Michigan State spokeswoman Emily Guerrant said in an email that the university would be working with the House on its legislation and “shares the joint concern of lawmakers who want to make sure the horrendous abuse that Larry Nassar executed cannot happen again.”
Nassar, a former faculty member and physician at an on-campus clinic at Michigan State University and a doctor for USA Gymnastics, was sentenced in February to up to 125 years in prison after some 200 young women testified about decades of abuse at his hands.
He had already received a sentence up to 175 years in a neighboring Michigan county, and was sentenced to a 60-year federal term for child pornography convictions.
In March, former Michigan State University dean William Strampel, Nassar’s former supervisor there, was arrested and charged with criminal sexual conduct involving medical school students.

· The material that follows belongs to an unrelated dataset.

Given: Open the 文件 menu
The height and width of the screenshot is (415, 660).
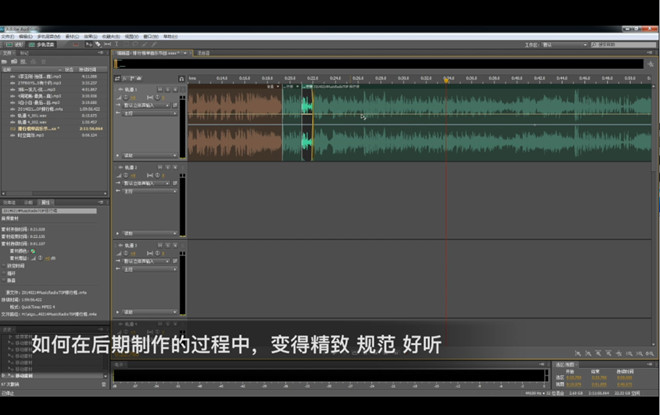Looking at the screenshot, I should coord(11,36).
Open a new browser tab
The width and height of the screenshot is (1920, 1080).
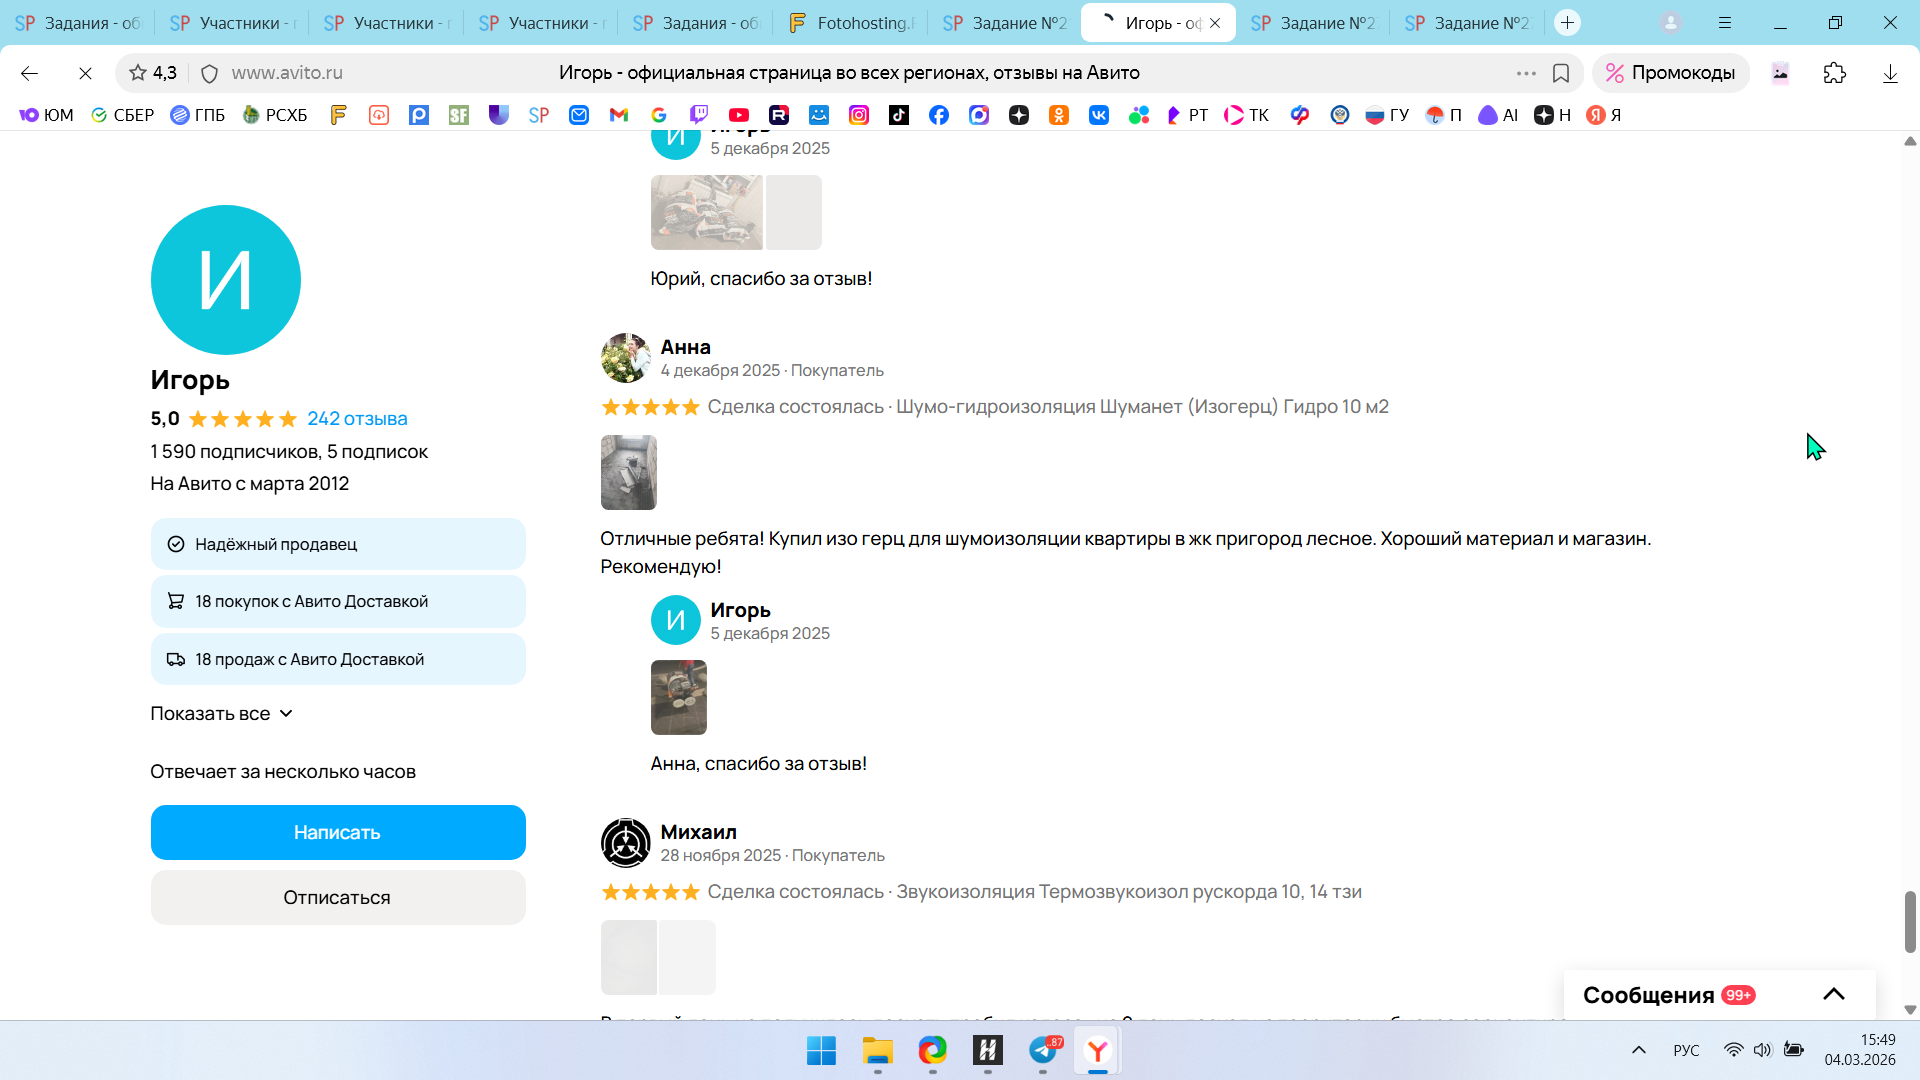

Later that month, USA Today reported that a public relations firm billed the school more than $500,000 for one month of tracking social-media activity surrounding the Nassar case, which often included the accounts of his sexual assault victims and their families.
In the report, the committee notes that MSU “appears to defiantly and wrongfully maintain it did not mishandle this (Thomashow) investigation.”
The inquiry also faults the university for an inadequate informed consent policy, which “Nassar methodically exploited,” and for not requiring chaperones to be present during medical treatments of minors.